Teleautonomous System and Method Employing Time/Position Synchrony/Desynchrony
U. S. Patent 5,046,022  (images)
Issued 9-3-91
Lynn Conway, Richard Volz and Michael Walker

This invention provides means for effectively controlling remote systems through a time delay, based on local simulation and a simple user interface. It builds on the classic forward-simulation invention of Prof. Tom Sheridan of M.I.T., by introducing novel user controls including the "time clutch", the "position clutch", and the "time brake". These controls will enable users to better cope with the many nuisance time delays that will be encountered in future two-way video links due to compression/decompression time delays, satellite link delays, etc. [see also our paper on "teleautonomous systems " ]

 

System and Method for Teleinteraction
U. S. Patent 5,444,476  (page images)
Issued 8-22-95
Lynn Conway

Video "feedback", or "mirroring" is exploited in this invention to point at things in remote environments, providing a simple, intuitive means to interact with remote users and reference things in their environments. Can be used as the basis for applications such as "remote coaching and training" [see also our paper on "video mirroring - - " ]

 

Apparatus and Method for Remote Control Using a Visual Information Stream
U. S. Patent 5,652,849   (page images) 
Issued 7-29-97
Lynn Conway and Charles Cohen

This invention builds on 5,444,476 and provides a means to control remote systems via video feedback containing pointers and other visual gestural-control icons.
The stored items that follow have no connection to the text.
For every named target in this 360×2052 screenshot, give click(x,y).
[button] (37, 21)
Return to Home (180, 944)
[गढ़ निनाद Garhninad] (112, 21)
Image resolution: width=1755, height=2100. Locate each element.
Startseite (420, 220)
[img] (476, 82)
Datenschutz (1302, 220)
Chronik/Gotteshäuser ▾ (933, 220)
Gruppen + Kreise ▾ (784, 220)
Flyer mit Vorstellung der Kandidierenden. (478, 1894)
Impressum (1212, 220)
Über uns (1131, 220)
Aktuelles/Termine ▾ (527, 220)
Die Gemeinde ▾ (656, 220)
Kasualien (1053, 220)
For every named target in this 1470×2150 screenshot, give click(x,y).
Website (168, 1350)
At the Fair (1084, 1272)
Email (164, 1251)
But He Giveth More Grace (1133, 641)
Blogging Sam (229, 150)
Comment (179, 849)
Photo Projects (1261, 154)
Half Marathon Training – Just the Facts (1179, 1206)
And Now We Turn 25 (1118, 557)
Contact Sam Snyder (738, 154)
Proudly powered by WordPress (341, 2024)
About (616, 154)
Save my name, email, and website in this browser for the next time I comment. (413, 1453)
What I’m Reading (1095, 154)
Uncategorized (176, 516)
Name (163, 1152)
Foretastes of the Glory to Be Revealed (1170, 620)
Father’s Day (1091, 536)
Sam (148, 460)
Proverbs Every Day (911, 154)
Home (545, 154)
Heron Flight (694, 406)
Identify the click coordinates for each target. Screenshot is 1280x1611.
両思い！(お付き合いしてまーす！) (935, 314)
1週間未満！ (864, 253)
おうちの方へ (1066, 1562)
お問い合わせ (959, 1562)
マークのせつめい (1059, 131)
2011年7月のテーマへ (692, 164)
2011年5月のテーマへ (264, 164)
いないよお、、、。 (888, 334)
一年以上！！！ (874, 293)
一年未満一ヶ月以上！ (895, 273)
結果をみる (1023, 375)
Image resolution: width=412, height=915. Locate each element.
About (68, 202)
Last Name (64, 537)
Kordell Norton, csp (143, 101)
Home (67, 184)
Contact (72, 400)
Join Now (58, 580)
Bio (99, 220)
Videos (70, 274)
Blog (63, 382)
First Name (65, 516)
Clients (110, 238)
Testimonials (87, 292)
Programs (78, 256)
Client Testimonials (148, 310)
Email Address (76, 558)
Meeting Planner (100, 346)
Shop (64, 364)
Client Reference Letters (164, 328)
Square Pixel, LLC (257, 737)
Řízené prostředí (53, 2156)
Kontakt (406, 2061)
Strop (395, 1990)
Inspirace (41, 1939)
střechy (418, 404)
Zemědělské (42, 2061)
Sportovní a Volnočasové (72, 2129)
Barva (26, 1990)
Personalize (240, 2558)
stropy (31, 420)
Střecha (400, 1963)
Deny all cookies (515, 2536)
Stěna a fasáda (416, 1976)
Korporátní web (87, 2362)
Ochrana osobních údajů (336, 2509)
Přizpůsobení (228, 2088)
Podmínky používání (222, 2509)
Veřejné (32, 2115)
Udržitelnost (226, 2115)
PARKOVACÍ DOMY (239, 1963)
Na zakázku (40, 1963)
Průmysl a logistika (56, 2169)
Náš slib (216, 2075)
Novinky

These icons are interpretable by a remote visual interpreters in remote environments, with respect to those environments. [see also our papers on "video mirroring" and "gestural control" ]

 

Visual Control Selection of Remote Mechanisms
U. S. Patent 5,719,622  (page images)
Issued 2-17-98
Lynn Conway

This invention provides a simple, intuitive means of unambiguously selecting things to be controlled in remote environments, by pointing at them and obtaining visual feedback from a "visual transponder" indicating that they are selected.

 

Method and System for Organizing and Presenting Audio/Visual Information
U. S. Patent 5,745,782  (page images)
Issued 4-28-98
Lynn Conway

This invention provides the simplest possible user interface for rapidly storing and accessing visual media, with associative links embedded into simple text files or other working files. Applications include quick, informal management of large numbers of images from digital cameras.